Tarangire National Park gets its name from the river that runs through the middle of it. The Tarangire River provides a permanent source of year-round water, but in the dry season, it serves as a retreat for large numbers of mammals, including herds of elephant numbering 200-300 strong.
Located approximately 120 km southwest of Arusha, the drive from Arusha to Tarangire takes between 1.5 and 2 hours over good roads. Tarangire National Park was established in 1970 and spans more than 2600 km2 making it the fifth largest park in Tanzania. Four of the Big Five are found within the park’s boundaries (buffalo, lion, leopard, and elephant) and the bird checklist exceeds 500 species. The open baobab and acacia woodlands make game viewing a bit easier than in areas with dense vegetation.

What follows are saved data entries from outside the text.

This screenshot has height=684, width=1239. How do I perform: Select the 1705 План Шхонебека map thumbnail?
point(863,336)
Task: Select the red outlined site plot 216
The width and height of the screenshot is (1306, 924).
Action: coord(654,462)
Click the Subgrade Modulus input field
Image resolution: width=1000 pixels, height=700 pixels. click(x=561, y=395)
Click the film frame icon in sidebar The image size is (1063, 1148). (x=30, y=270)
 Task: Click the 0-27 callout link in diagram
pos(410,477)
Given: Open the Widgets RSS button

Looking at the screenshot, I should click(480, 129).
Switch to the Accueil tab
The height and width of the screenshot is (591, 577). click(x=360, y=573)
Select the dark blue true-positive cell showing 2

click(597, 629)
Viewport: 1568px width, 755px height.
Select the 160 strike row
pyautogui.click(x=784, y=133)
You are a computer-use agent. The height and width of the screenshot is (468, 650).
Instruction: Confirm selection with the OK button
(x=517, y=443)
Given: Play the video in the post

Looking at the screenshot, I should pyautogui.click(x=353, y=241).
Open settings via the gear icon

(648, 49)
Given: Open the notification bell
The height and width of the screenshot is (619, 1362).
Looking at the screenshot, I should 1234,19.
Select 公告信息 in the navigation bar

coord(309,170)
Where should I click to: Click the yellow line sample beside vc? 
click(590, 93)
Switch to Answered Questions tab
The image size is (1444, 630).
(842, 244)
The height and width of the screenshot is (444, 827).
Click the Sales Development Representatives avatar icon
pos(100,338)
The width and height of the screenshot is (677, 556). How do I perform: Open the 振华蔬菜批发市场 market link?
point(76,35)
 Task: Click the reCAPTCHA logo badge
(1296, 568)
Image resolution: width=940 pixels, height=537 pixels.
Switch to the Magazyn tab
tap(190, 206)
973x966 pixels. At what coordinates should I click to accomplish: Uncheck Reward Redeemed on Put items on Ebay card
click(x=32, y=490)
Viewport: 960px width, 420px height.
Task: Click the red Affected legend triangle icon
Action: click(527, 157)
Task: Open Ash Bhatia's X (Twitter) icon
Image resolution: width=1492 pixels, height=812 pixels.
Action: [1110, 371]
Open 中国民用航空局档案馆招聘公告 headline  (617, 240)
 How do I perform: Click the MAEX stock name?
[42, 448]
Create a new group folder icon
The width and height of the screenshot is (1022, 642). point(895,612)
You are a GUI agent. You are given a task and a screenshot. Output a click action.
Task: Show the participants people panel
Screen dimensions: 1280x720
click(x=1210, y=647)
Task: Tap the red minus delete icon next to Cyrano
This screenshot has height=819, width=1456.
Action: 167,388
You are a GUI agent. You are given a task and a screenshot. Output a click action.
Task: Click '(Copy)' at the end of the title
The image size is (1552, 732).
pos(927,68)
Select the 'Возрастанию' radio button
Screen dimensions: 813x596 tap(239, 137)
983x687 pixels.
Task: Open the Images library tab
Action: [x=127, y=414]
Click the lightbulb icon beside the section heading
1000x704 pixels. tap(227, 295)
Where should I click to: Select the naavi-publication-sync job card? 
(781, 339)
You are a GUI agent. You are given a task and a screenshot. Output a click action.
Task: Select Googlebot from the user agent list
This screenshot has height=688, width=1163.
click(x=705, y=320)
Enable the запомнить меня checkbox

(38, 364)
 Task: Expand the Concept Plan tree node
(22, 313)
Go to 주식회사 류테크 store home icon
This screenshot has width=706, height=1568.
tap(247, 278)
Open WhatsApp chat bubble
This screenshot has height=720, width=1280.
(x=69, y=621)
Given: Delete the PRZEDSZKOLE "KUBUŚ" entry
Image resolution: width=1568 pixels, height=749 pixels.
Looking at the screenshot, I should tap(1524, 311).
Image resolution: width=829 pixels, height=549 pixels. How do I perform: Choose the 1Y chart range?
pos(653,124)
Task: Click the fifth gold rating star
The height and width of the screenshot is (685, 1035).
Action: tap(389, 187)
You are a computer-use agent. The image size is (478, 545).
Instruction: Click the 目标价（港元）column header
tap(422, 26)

According to park records, Tarangire is home to more elephants per square kilometer than anywhere else in the world. It also hosts the second highest concentration of wildlife in Tanzania during the dry season. The Serengeti/Ngorongoro ecosystem tops the list.
The Tarangire River system is the only reliable source of water for wildlife of the Masai Steppe during the dry season (July – November). Large mammals that migrated out of the park in search of better food during the rainy season return to the river as water holes dry up. Wildlife viewing is easiest at this time, but other months of the year still provide ample game sightings. You can add phenomenal birding and stunning scenery to the list of Tarangire’s attractions throughout the year. Tarangire should be considered by all travelers planning on touring Tanzania’s northern safari circuit.